**WHAT YOU SHOULD DO:**
Write out the data in full, exactly as shown.

#### AVAILABLE RECORDS

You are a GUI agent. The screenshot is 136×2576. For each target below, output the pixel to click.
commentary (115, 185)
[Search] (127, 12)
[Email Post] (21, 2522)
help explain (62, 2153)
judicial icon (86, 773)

########

**EXERCISE RESPONSE:**
You are a GUI agent. The screenshot is 136×2576. For each target below, output the pixel to click.
commentary (115, 185)
[Search] (127, 12)
[Email Post] (21, 2522)
help explain (62, 2153)
judicial icon (86, 773)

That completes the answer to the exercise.